_Information provided_.
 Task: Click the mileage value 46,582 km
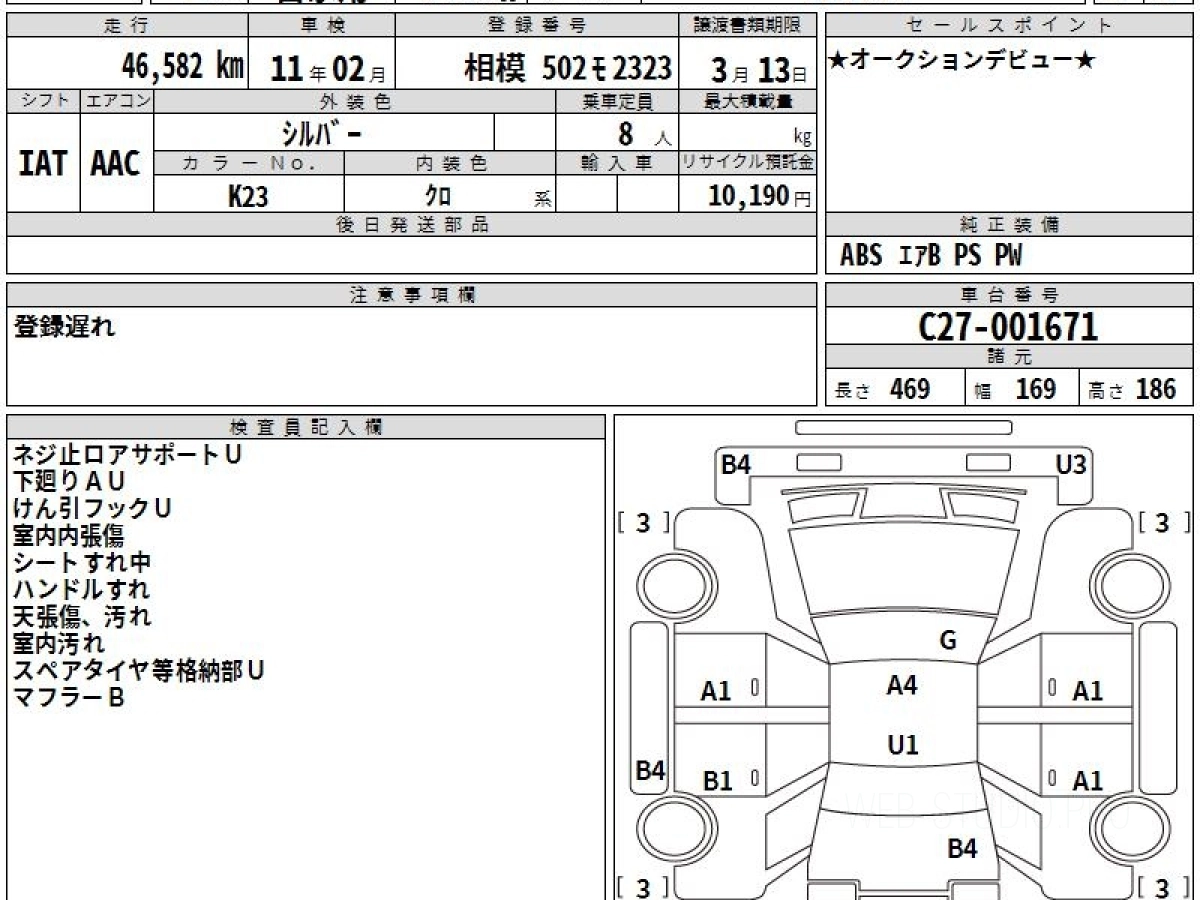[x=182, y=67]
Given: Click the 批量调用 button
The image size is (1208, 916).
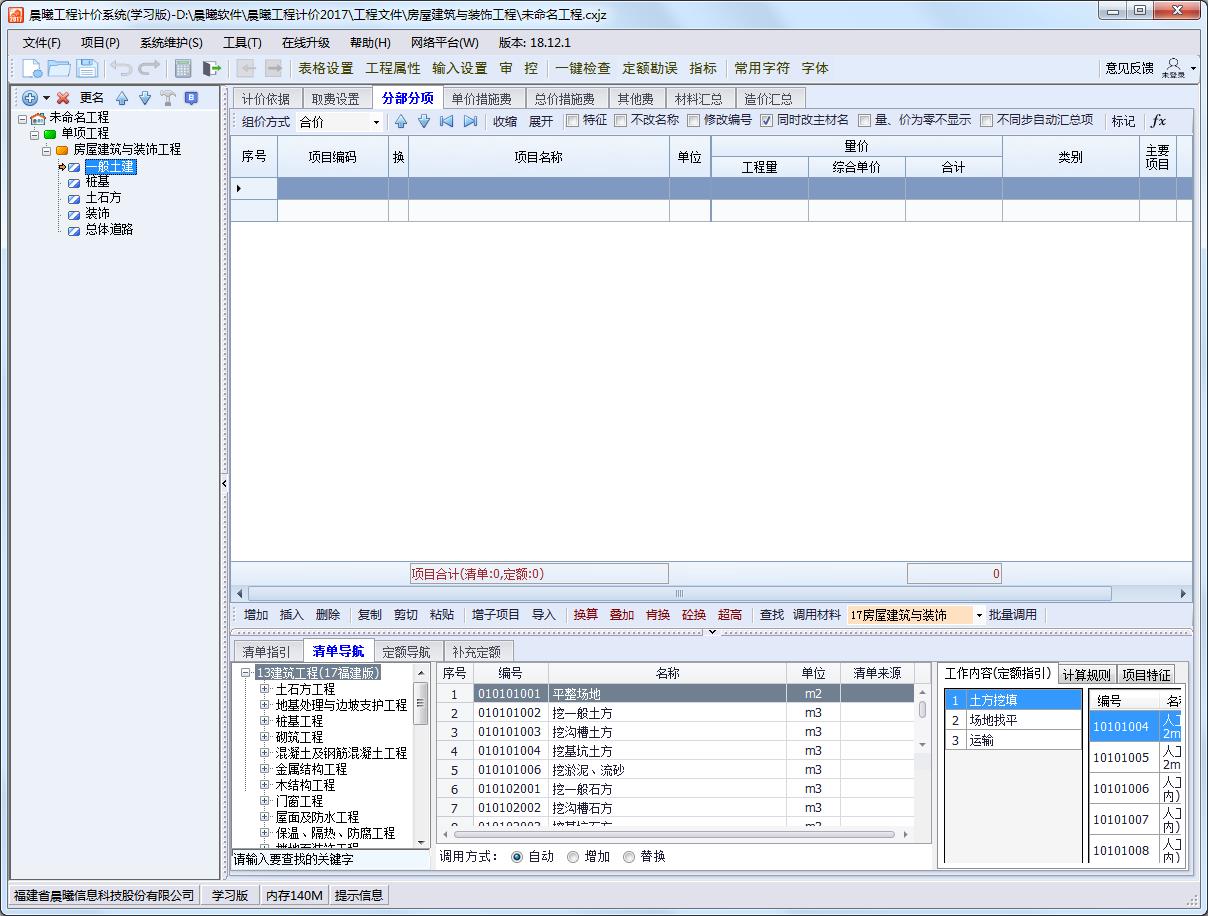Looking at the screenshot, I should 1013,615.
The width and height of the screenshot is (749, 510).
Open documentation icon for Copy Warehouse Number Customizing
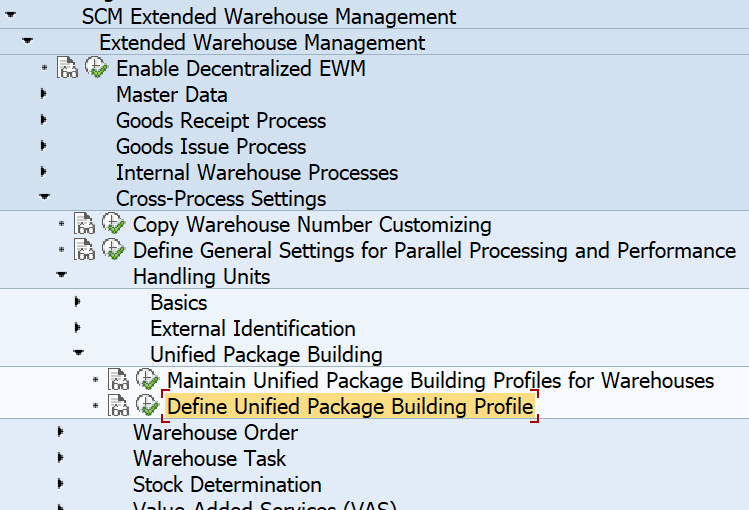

_Task brief_. Return the entries verbatim, pictures excluded.

_Problem solution_.
 Task: Click the mileage value 46,582 km
[x=182, y=67]
Given: Click the 批量调用 button
The image size is (1208, 916).
Looking at the screenshot, I should 1013,615.
The width and height of the screenshot is (749, 510).
Open documentation icon for Copy Warehouse Number Customizing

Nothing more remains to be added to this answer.